* _TEXTO CITADO_
+ + + + +

E nós, como ficamos? Heitor Freire (*)

E nós, como ficamos?

O uso da linguagem sofre, ao longo do tempo, uma série de influências que podem acabar deturpando seu significado, como o uso de gírias e palavras que, em tese, teriam a finalidade da facilitar a comunicação.
 
Linguagem é o sistema pelo qual o ser humano comunica suas ideias e sentimentos, seja através da fala, da escrita ou de outros signos convencionais. E como tal, a linguagem é dinâmica (uma de suas características principais), não permanece estática, engessada; ao contrário, ela representa a manifestação do pensamento de um povo e se caracteriza exatamente por isso.
 
A velocidade da internet, criando novos hábitos e novas formas de comunicação, estimula modismos que, por vezes, têm duração efêmera, e outros que permanecem, gerando novos hábitos que podem se perpetuar ao longo do tempo.

+ + + + +

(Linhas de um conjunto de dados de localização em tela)

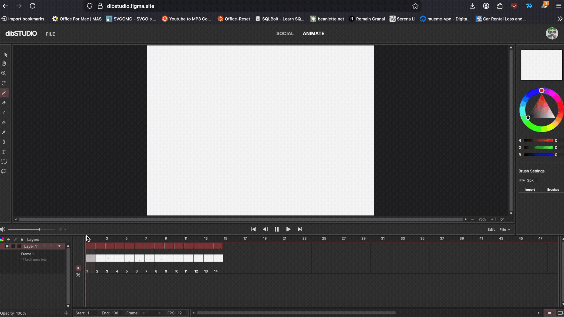564x317 pixels.
Task: Select the Text tool
Action: click(x=4, y=152)
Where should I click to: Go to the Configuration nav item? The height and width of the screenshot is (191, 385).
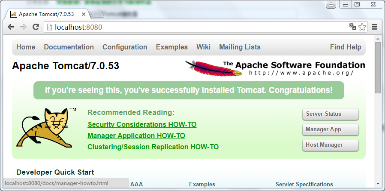[x=125, y=47]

+ + + + +

* _CONJUNTO DE TAREFAS_
1. Reescreva todas as linhas da listagem substituindo "Configuration" por "Settings" e mantendo o resto igual. Deixe as imagens fora da resposta.
2. Dê continuidade ao texto sobre a linguagem a partir do ponto em que ele termina.

* _RESPOSTAS_
1.
564x317 pixels.
Task: Select the Text tool
Action: click(x=4, y=152)
Where should I click to: Go to the Settings nav item? The height and width of the screenshot is (191, 385).
[x=125, y=47]

2.
Outro dia, encontrei um amigo que me perguntou: “Heitor, você continua mexendo com imóveis?” Eu respondi: “Mexer, eu continuo mexendo com o que aprendi desde criança; mexo os braços, os olhos, o corpo, os pés, etc. Agora, com imóveis, eu trabalho.” Mas, pelo visto, a expressão “mexer” veio para ficar. Todo mundo mexe.
 
O mesmo acontece com o termo “a gente”. O “nós” foi enterrado, morto e sepultado. “A gente” se incorporou de forma definitiva no linguajar comum. A gente faz, a gente cria, a gente organiza, a gente vai, e segue por aí afora. A gente virou sinônimo de nós.
 
Na comunicação informal, “a gente” é perfeitamente aceitável. Seu significado está relacionado a um conjunto de pessoas, por isso a sua associação com o pronome 'nós'. No entanto, a expressão é considerada coloquial e deve ser utilizada para situações mais informais. Só que o uso de “a gente” se disseminou de tal forma que é usado em discursos políticos, acadêmicos, formais, intelectuais, etc. 
 
E aí, devemos nos conformar, aceitar e deixar para lá, ou procurar uma forma de encarar expressões populares, como “mexer” e “a gente”?
 
Pelo que parece, esse jeito de falar veio para ficar. O pronome nós pode fazer as malas e tirar o time de campo?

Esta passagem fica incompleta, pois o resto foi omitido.